3 Y-a-t-il des oeuvres – littéraires ou picturales – qui vous ont aidé à trouver votre chemin ? qui vous ont influencé ? qui vous ont accompagné ?

Il n’y avait pas de livres à la maison, la culture était inexistante quand j’étais adolescent. Mon père était absent, ma mère faisait des ménages pour nourrir ses enfants. Mais un miracle a eu lieu : les années 68, la culture dans la rue, l’avènement du livre de poche. J’avais toujours sur moi L’Histoire de l’art de Elie. Faure et L’Histoire de la peinture moderne de Herbert Read. Je me suis intéressé au mouvement surréaliste, Max Ernest et une de ses oeuvres “L’Europe après la pluie” G. de Chirico…, puis le mouvement expressionniste, Emil Nolde, Oscar Kokoschka… Elles m’ont aidé à trouver mon chemin… pas influencé… mais peut-être accompagné, peut-être… oui, accompagné.
J’ai également lu beaucoup de poésie, de Baudelaire à Mahmoud. Darwich, grand poète palestinien.

4 Avez-vous connu des périodes d’aridité ?

Oui, certaines plus déshydratées que d’autres.

5 Votre parcours s’est-il déroulé sans à-coup ? ou y–at-il eu des crises, des abandons, des virages ?

Mon parcours n’a rien de linéaire. Rupture, crise, dégoût, cassure, destruction, éloignement… Je ne me suis jamais intégré au milieu de l’art. Je suis un peu comme un étranger. Après chaque coupure, il faut remonter la pente, sortir la tête de l’eau, refaire le plein d’inconscient.
J’ai souvent dit que l’anonymat de mes travaux me rassure autant qu’il me fragilise.

6 Que vous a apporté la maturité ?

Une maturité m’est-elle lentement venue ? Je ne sais. Sans doute. Je ne sais toujours pas ce qu’est la plénitude. De même, je ne sais toujours pas pourquoi je suis artiste.

7 Que vous apporte la peinture ? que cherchez vous à travers l’acte de peindre ?

Des moments de noyade, d’indépendance, de doute, de liberté… Mais le combat est inégal.
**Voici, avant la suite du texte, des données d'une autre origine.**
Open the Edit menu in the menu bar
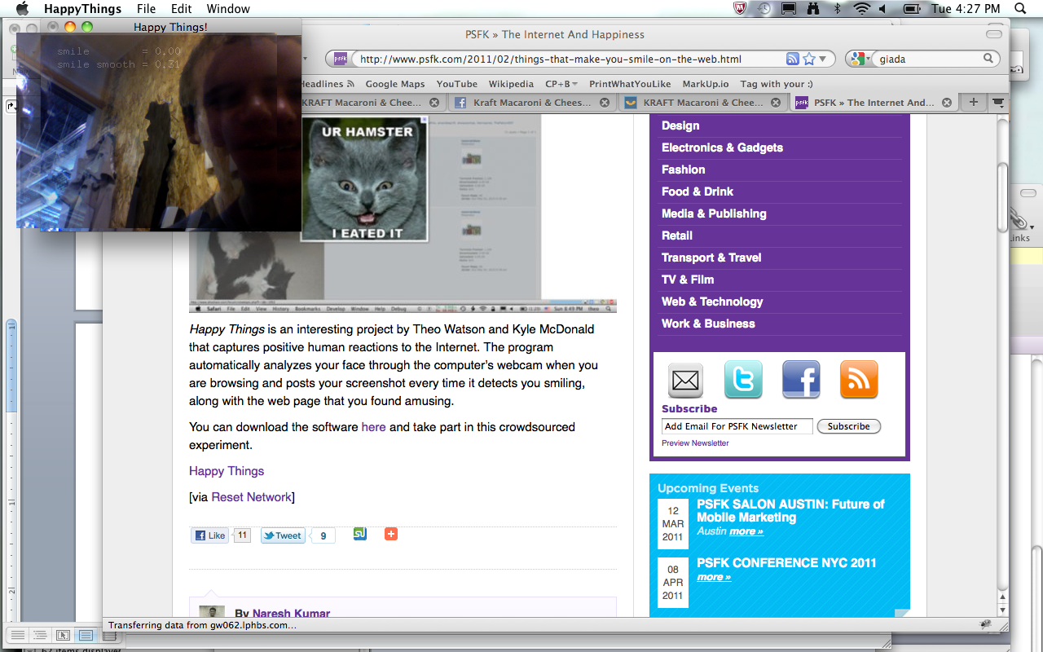 (x=181, y=9)
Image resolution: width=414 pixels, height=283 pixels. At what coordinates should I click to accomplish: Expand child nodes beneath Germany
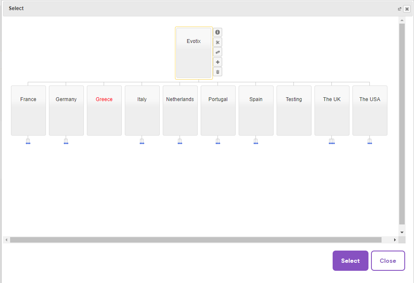click(66, 142)
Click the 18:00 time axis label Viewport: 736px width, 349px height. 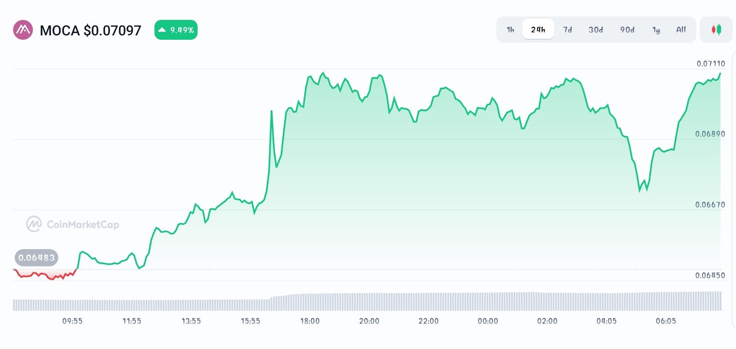pos(310,321)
Il est bon de se remémorer ce que Char a écrit : “l’essentiel est toujours menacé par l’insignifiant”.
Je cherche à savoir qui je suis réellement. Il existe des oppositions dans mes travaux : composante charnelle et composante mystique, opacité et transparence et aussi tout ce qui se fait sur le support à mon insu.
Pour peindre son Saint Sebastien, Antonello Da Messina a été tour à tour complice du martyr et de l’arbalétrier.
Etre artiste peintre n’est pas un métier, pour moi c’est une profession de foi.
Mais n’avez vous pas dit, cher Charles Juliet, qu’un artiste n’a rien à attendre des autres et que s’il est peintre, personne ne lui a demandé de peindre.
La peinture est un instrument de recherche. La cohabitation du trait, de la couleur et de la matière. Je n’ai jamais aimé les effets de couleurs ou les effets de matière. Je préfère parler de non-couleur et non-matière. Voilà pourquoi je rationne. J’aime travailler à l’économie et je déteste le charme en peinture.

8 Quand vous jetez un regard rétrospectif sur ce que avez accompli, qu’éprouvez-vous ?
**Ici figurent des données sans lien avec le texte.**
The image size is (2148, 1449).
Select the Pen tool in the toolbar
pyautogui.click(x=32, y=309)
Quand toute l’histoire sera reconstituée (quand les années d’atelier seront mises côte à côte et qu’il y aura un autre regard) , je suis sûr que mes travaux trouveront leur place. Je dois être encore patient, c’est tout.
Je n’ai pas assez travaillé, j’ai peu produit (par manque de facilité et d’aisance). Il a des artistes qui paraît-il travaillent pour des princes, moi c’est pour la Cour des Miracles.

9 Avez-vous regretté parfois d’avoir choisi la voie où vous avez engagé votre vie ? mais il y a t-il un choix ?

Effectivement, y a-t-il eu un choix ? Je n’ai jamais voulu devenir artiste et je n’avais rien pour l’être, ça m’est tombé dessus. Non, je ne regrette pas d’avoir choisi la voie où effectivement j’ai engagé ma vie. Je suis certain que cette voie m’était imposée.
Je cherche à dresser un fil transparent contre toute disparition. Pour dire aux miens que j’ai existé. En ce sens, comme parfois l’écrivain ou le cinéaste, j’ai un travail autobiographique.

10 Votre besoin de peindre est-il moins ou plus intense qu’au début de votre parcours ? Comment voyez-vous les années à venir ?

Le besoin est le même. Chaque jour, je peins, chaque jour, je me demande où ça va aller.